Some people with autism spectrum disorder (ASD) grow up without their condition being recognised, sometimes through choice.
However, a diagnosis can make it easier to access a range of support services that may be available locally.
It is never too late to be diagnosed with ASD, although it is not always easy because some local NHS authorities do not provide NHS funding for diagnosing ASD in adults.
Read more about diagnosing autism spectrum disorder in adults or see the National Autistic Society website for a range of diagnosis information for adults.
Treatment & Support
With a proper diagnosis, adults with ASD may be able to access local autism support services, if these are available in their area. You can search for services for adults using the Autism Services Directory.
The health professionals who diagnosed you with ASD can usually offer more information and advice about the care and support services available to you such as those offered by Care Wish.
Examples of programmes that may be available in your local area include:
- Social learning programmes to help you cope in social situations.
- Leisure activity programmes, which involve taking part in leisure activities (such as games, exercise, and going to the cinema or theatre), usually wih a group of other people.
- Skills for daily living programmes to help you if you have problems carrying out daily activities, such as eating and washing.
Adults with ASD may also benefit from some of the treatments offered to children with ASD, such as psychological therapy and medication. Read more about treating autism spectrum disorder.
Adults diagnosed with ASD can also claim some benefits, such as Personal Independence Payment (PIP). This is the new benefit that is replacing Disability Living Allowance (DLA) for people with a disability aged 16 to 64.You can find out what benefits for adults with autism you may be entitled to on the National Autistic Society website, or you can visit GOV.UK to read more about benefits.

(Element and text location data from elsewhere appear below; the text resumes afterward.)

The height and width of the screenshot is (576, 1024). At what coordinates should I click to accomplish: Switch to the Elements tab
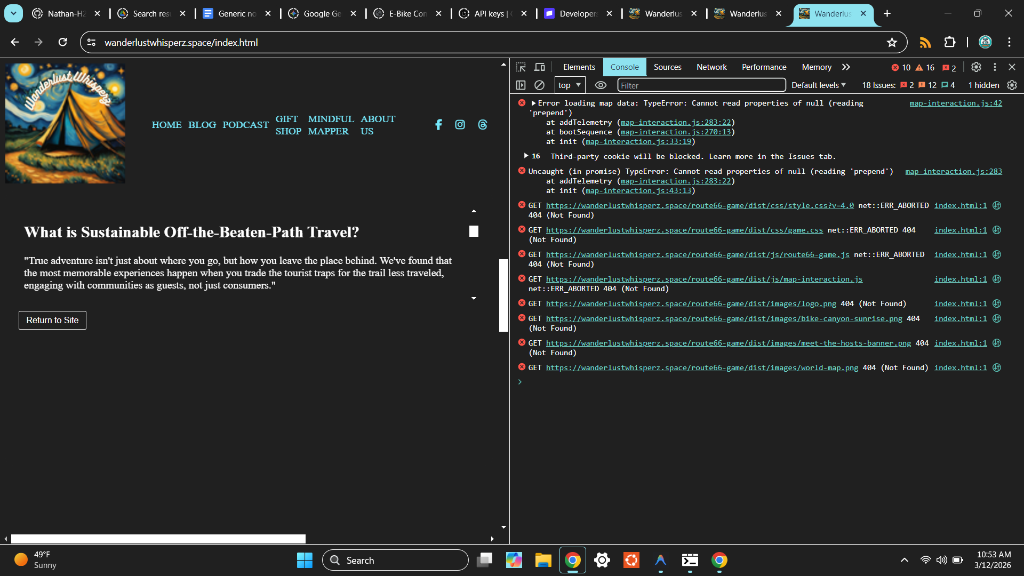pyautogui.click(x=579, y=67)
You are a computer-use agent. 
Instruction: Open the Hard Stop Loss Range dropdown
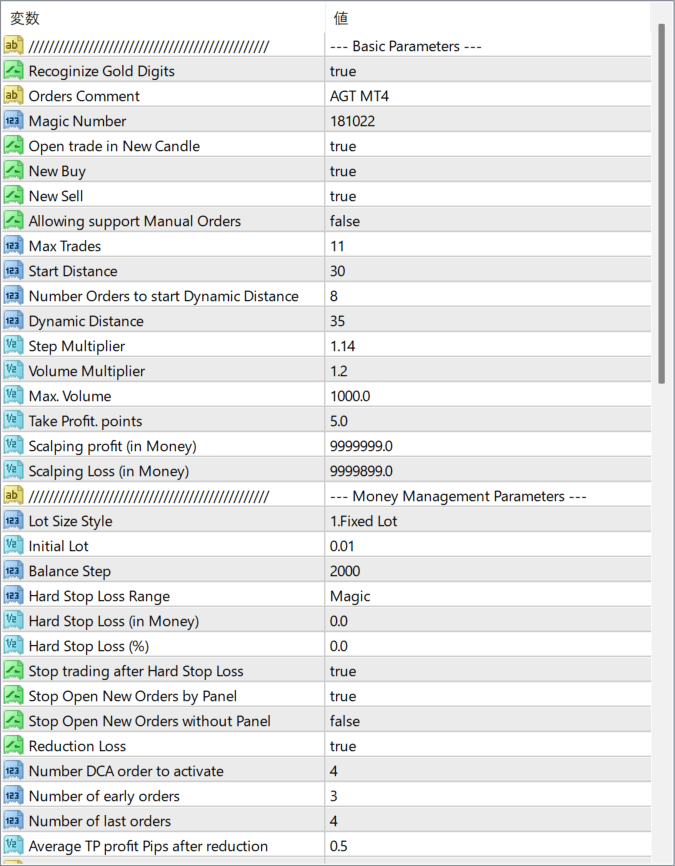click(350, 596)
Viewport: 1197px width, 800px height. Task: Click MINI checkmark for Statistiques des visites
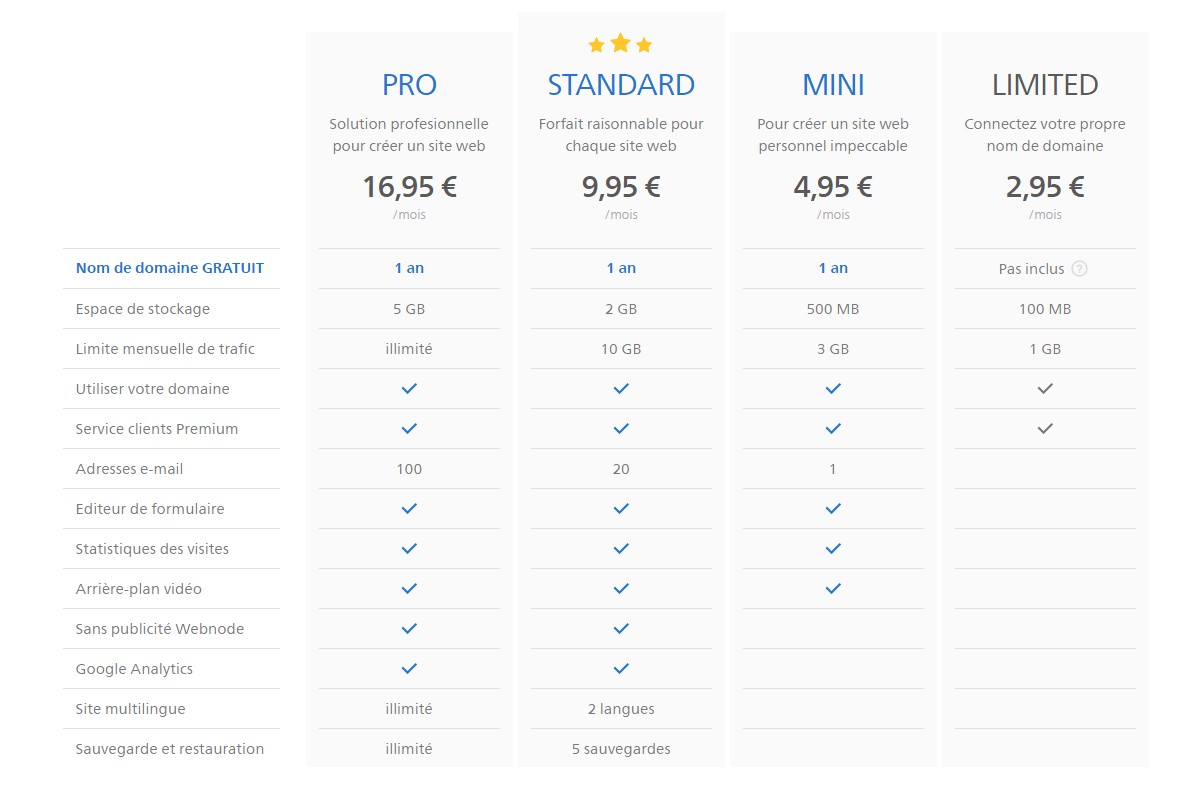point(833,548)
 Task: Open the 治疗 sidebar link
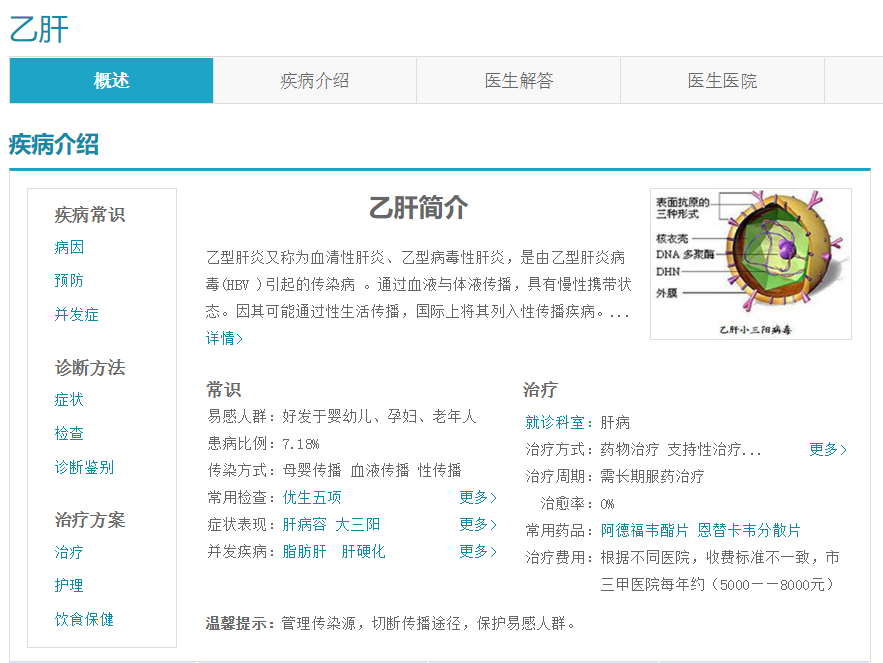click(69, 552)
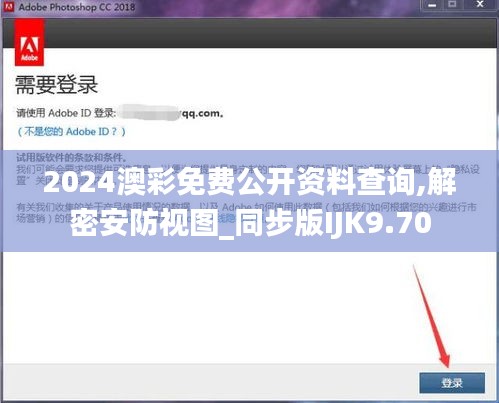The width and height of the screenshot is (499, 403).
Task: Click the 登录 sign-in button
Action: [x=452, y=383]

Adults with ASD can live in all types of housing. Some people may be suited to a residential care home or a specialist supported living provision, while others may prefer to live on their own and receive home support. Others live completely independently.

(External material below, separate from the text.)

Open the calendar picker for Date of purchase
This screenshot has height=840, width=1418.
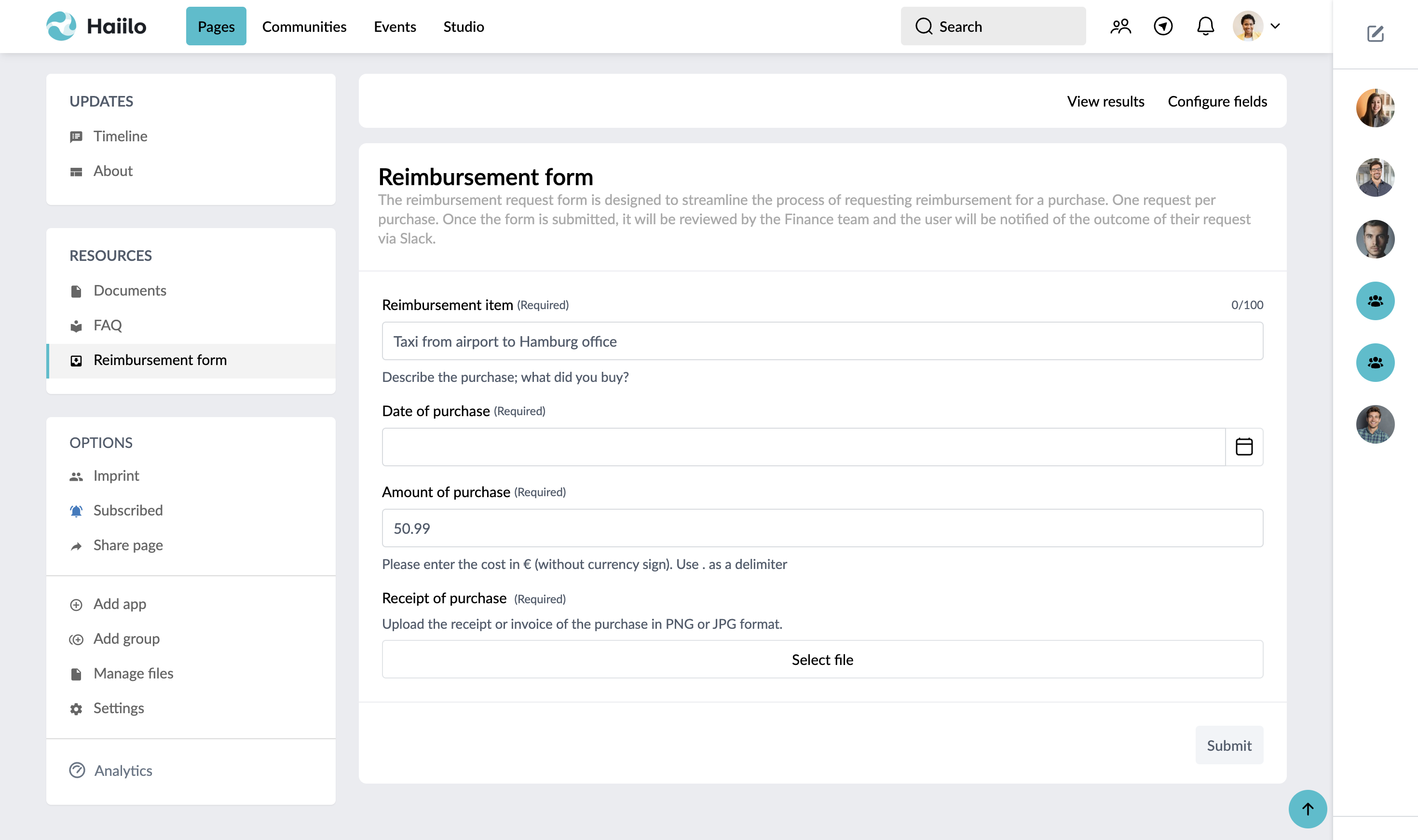tap(1244, 447)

Supported living can work very well for some adults with ASD as it means they can choose a place to live in the community, they can live alone or with other people, and they can get the support they need. They may need 24-hour care, or they may only need help with important tasks for a couple of hours each week.
The level of support an adult with ASD needs is decided after your local authority’s social services make an assessment and it is agreed with the person and their carer.
It can be difficult for people with ASD to find a job. For example, they may find the work environment too noisy, or travelling to work too stressful because of the crowds. Sudden changes in routine can also be upsetting.
However, in the right job and with the right support, people with ASD have much to offer. They are often accurate, reliable and have a good eye for detail. Being in a working environment can help the individual’s personal development tremendously.
If you are having problems getting a job or staying in a job, you may be able to access a supported employment programme in your local area. These are programmes that can help you write your CV and job applications, and prepare for interviews.
These programmes can also help you to choose which jobs would suit you and provide training for that role.
Those providing the programme can also advise employers about any changes that need to be made to the workplace to suit people with autism, and support you and the employer before and after you have started work.